According to a Sunday report from The Hill, former Vice President Joe Biden's allies are growing increasingly concerned about the 2020 presidential election. They fear that the Democratic Party's presumptive presidential nominee will not be able to compete with President Donald Trump when it comes to fundraising.
Analyses suggest that the Republican National Committee and Trump campaign have a $187 million advantage over their Democratic counterparts. Last month, the former vice president raised $18.1 million more than in February, but he is not expected to surpass Hillary Clinton's 2016 haul.

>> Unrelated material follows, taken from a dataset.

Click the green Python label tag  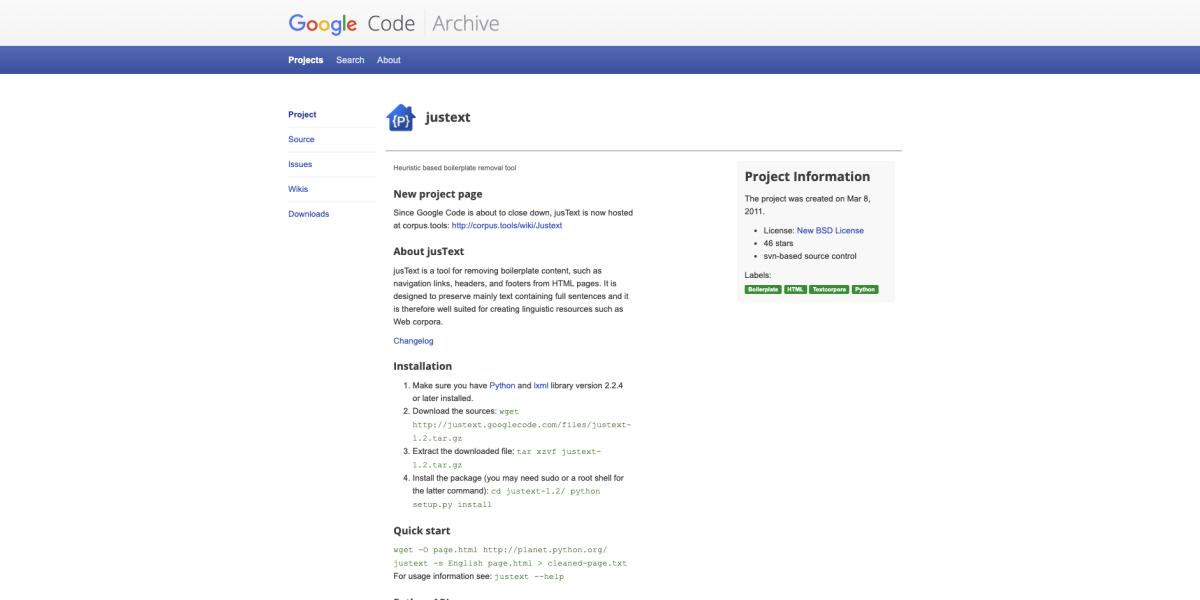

The coronavirus pandemic is sinking the economy and wealthy Democratic donors are apparently not willing to spend money on politics. This is especially problematic for Biden, who is not exactly known for having a strong base of grassroots supporters willing to make recurring contributions to his campaign.
A Democrat who has raised money for Biden in the past described Trump's advantage as "insurmountable," explaining that the COVID-19 pandemic is forcing both campaigns to spend more money on television advertisements.
"I don't see how you make that up. People say you don't need as much for this election because you don't have to spend on a field team because of the pandemic. But people are stuck at home so you better be able to match their TV spending.""Biden does not have a strong grassroots fundraising apparatus. Now he doesn't even have in-person events he can go to, it's just these Zoom calls. And now throw in the pandemic," the Democrat added.
According to a Biden aide, fundraising is the campaign's "biggest problem right now in the general election."
Nevertheless, the Democrats will put up a fight. As The Hill notes, since Biden is now presumptively the party's nominee, he is legally permitted to accept large checks via the Democratic National Committee. The Biden campaign has made an arrangement with the DNC, the two are joining forces and fundraising together. Furthermore, the former vice president will have a number of super PACs backing him against Trump.According to Addisu Demissie, who served as New Jersey Sen. Cory Booker's campaign manager, "every challenger" faces similar issues. Demissie pointed to Trump's 2016 campaign, noting that the president was significantly outspent by Clinton donors, but still managed to win in the end.
Republicans have their own set of issues to deal with, it seems. GOP insiders are reportedly worried about Trump's chances of re-election. They allegedly believe that the president has bungled the federal government's response to the coronavirus pandemic, and fear that the Democratic Party will be able to take back the Senate.